Ulteriori prove diedero i voli effettuati nel quadro del programma «Gemini» (Nasa) nel 1965-66. Ma soltanto nel 1973, con la missione Skylab (Nasa) cominciò un ricerca sistematica sulla perdita di calcio dalle ossa: l'osteoporosi. Il risultato di queste ricerche indica che l'esposizione degli astronauti alla microgravità per periodi prolungati provoca perdite di calcio, prevalentemente dalle ossa che sopportano il peso del corpo: colonna vertebrale e femori. Le braccia ne sono meno affette perché nello spazio gli astronauti eseguono all'incirca gli stessi movimenti come sulla Terra. Per soffrire di osteoporosi non è necessario essere astronauti: milioni di individui oltre i 60 anni di età sono afflitti dalla graduale perdita di massa ossea. Le ossa si rinnovano continuamente durante tutta la vita: il processo avviene per pacchetti microscopici che vengono dapprima distrutti e poi ricostruiti. Le cellule della demolizione si chiamano osteoclasti; nella cavità lasciata dagli osteoclasti le cellule costruttrici, denominate osteoblasti, depongono la porzione di osso nuovo. Per ogni pacchetto di ossa demolito e poi ricostruito occorrono 4 mesi.

Per rimediare alla perdita di calcio che si manifesta nelle condizioni di microgravità sono state proposte e sono in corso di sperimentazione varie contromisure.
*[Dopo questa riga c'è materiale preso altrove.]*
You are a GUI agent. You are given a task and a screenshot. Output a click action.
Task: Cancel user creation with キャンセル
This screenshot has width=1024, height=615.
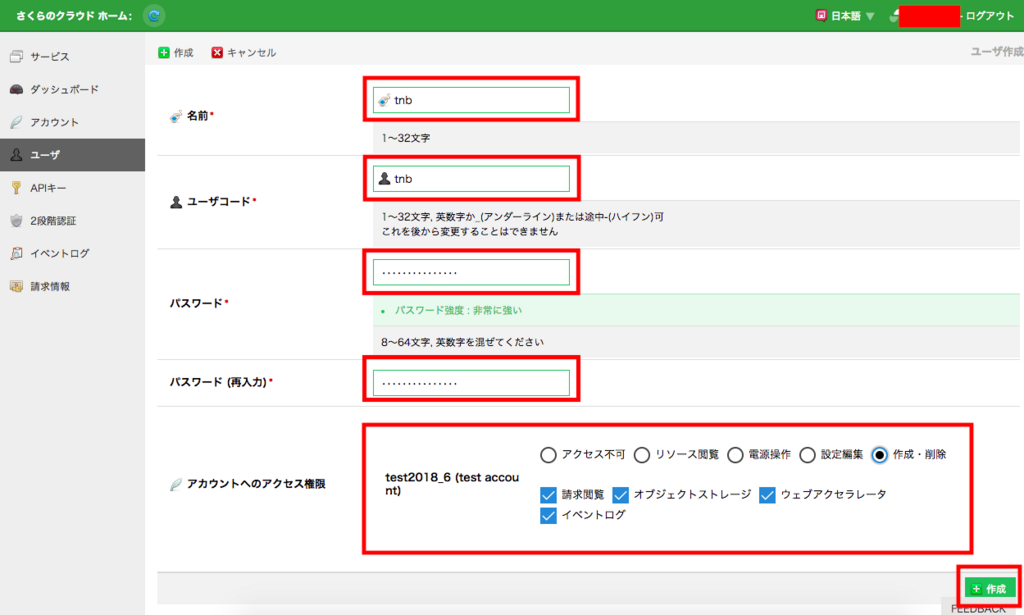(242, 52)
Ginnastica medica: poiché la maggior parte dei risultati sperimentali indica che la principale area della perdita è quella delle ossa che sostengono il peso del corpo, il mezzo migliore per contenere tale perdita è quello di creare nello spazio gravità artificiale. Questo è fattibile e può essere sviluppato per le missioni a lungo termine se si risolveranno problemi tecnici ed economici associati. Se il complesso delle strutture dell'astronave viene fatto ruotare a una velocità angolare opportuna, si può ottenere la creazione di un'area a 1 g. In scala minore è stato proposto l'uso della centrifugazione a bordo. E' anche interessante la tuta di volo sovietica detta «Pinguino» che deve essere indossata durante l'esecuzione della ginnastica e per tutta la giornata lavorativa: è una tuta speciale elasticizzata, che assicura una parziale compensazione dell'assenza di gravità con movimenti in opposizione e funziona come un carico gravitazionale costante sui muscoli di gambe e tronco.
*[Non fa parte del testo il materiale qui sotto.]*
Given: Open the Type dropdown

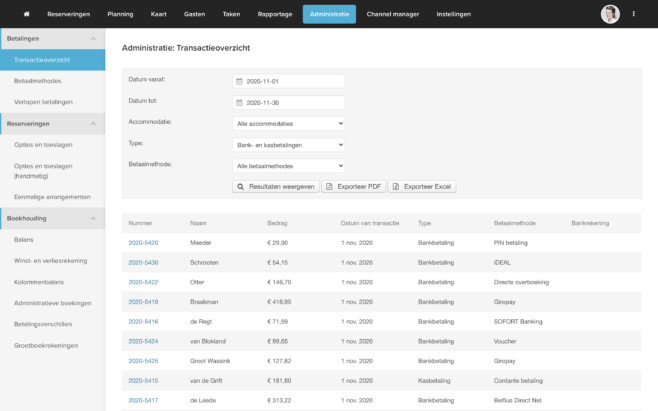Looking at the screenshot, I should [288, 144].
Diete speciali: sono allo studio modificazioni dietetiche che dovrebbero impedire o ridurre le perdite di calcio.

Farmacologia: una combinazione di calcitonina sintetica di salmone e fosfati ha conseguito risultati positivi circa la conservazione del calcio.

Da una rassegna della letteratura sull'argomento, risulta che nove mesi di permanenza nello spazio è un limite oltre il quale è molto probabile che si manifestino danni irreversibili. Questa indicazione fu confermata dal primato di permanenza nello spazio stabilito dal russo Yuri Romanenko, che il 29 dicembre 1979 ritornò sulla Terra dopo una permanenza di 326 giorni a bordo della Stazione spaziale Mir. Per poter resistere a viaggi così lunghi come quello di una missione su Marte è necessario riprodurre a bordo dell'astronave la gravità terrestre e probabilmente si sfrutterà il concetto «Tether» (guinzaglio): due veicoli collegati con un cavo lungo circa 2 chilometri ruoteranno intorno al baricentro dell'intero sistema a velocità angolare tale da riprodurre nel veicolo abitato la gravità terrestre.